Autism is a complex, polygenetic neurodevelopmental disorder characterized by deficits in social relatedness and verbal and nonverbal communication, as well as restricted and repetitive behaviors. The developmental neurobiology of this disorder, particularly with regard to the brain regions most commonly and severely affected, is not yet well understood. Widespread abnormalities observed in neocortex suggest atypical patterns of cortical connectivity leading to reduced integration within functional brain systems and, consequently, deficits in complex information processing (Minshew et al., 1997, Schultz et al., 2000, Just et al., 2004). While studies have acknowledged the contribution of underconnectivity in corticocortical tracks to the pathophysiology of autism, potentially important connections involving the cerebellum have not been thoroughly explored. This is potentially important given histopathological findings in the cerebellum (Ritvo et al., 1986, Bauman, 1991, Kemper and Bauman, 1993).

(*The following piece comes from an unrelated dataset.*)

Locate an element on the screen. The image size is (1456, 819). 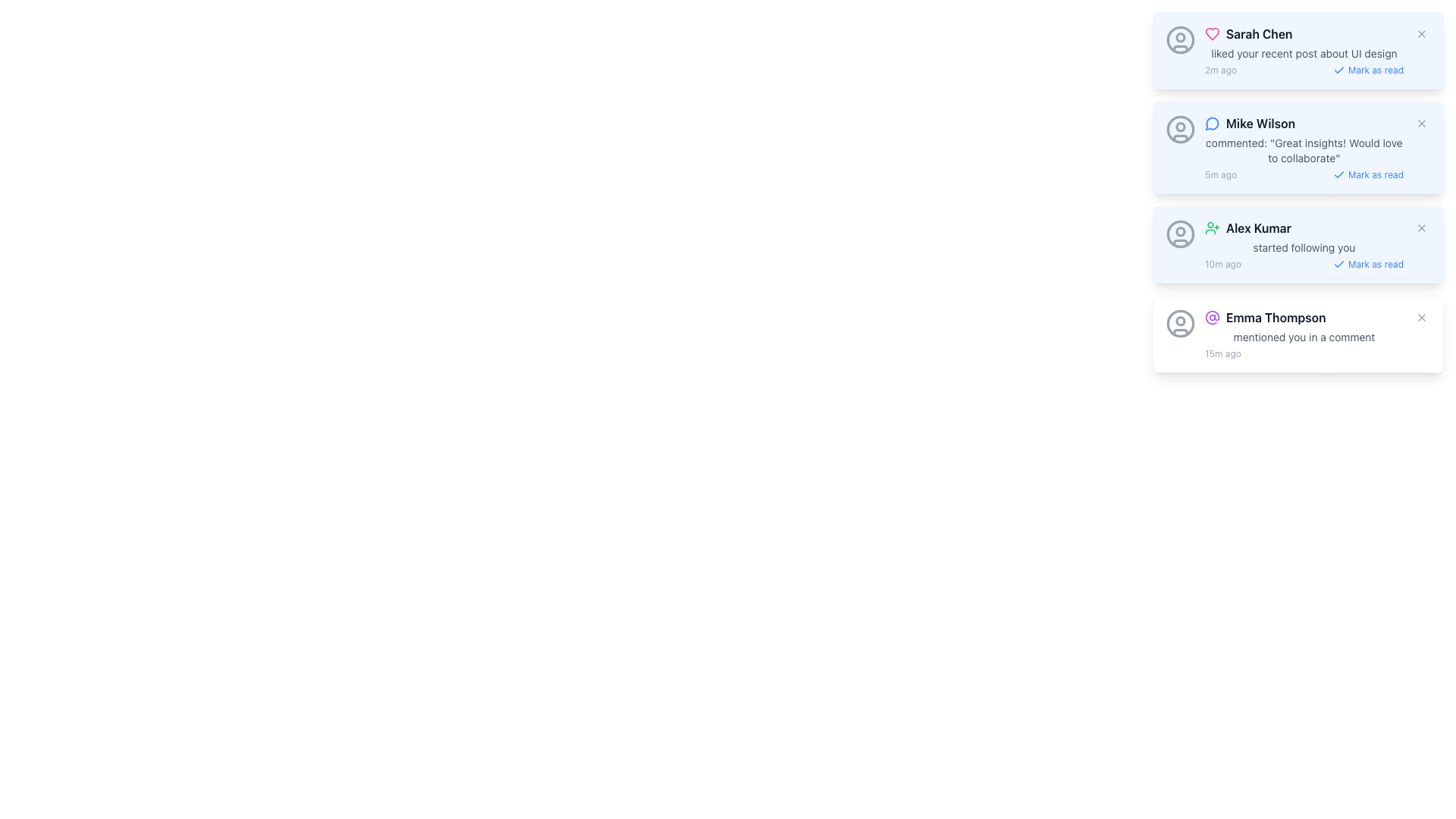
the user avatar icon located at the top-left corner of the notification card that indicates 'Alex Kumar started following you, 10m ago' is located at coordinates (1179, 234).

Eye movement testing is a widely used clinical approach for evaluating cerebellar function. Most previous quantitative studies of eye movements in autistic individuals have not reported significant disturbances in the latency, accuracy or peak velocity of visually guided saccades; however, we recently reported mild saccadic dysmetria in a large patient sample (Rosenhall et al., 1988, Minshew et al., 1999, Goldberg et al., 2002, Minshew et al., 2002, Takarae et al., 2004b). Examining the stability of visual fixation is another way of investigating the functional integrity of cerebellar and brainstem systems. Although gaze behavior in autism has been studied to characterize how individuals with autism explore visual scenes, the basic neurophysiological functioning of the visual fixation system has not been systematically examined (Klin et al., 2002).

In this study, we examined intrusive square wave jerks (SWJs) during visual fixation of static central and eccentric targets. An increased rate of SWJs, resulting from reduced inhibitory control of pretectal oculomotor structures, is a known consequence of cerebellar pathology (Zee et al., 1976, Dell'Osso et al., 1977). The metrics of SWJs were analyzed to explore potential alterations in saccade inhibition. We also evaluated foveopetal ocular drift during fixation of eccentric targets, which can be increased with impaired flocculus and paraflocculus function (Zee et al., 1980).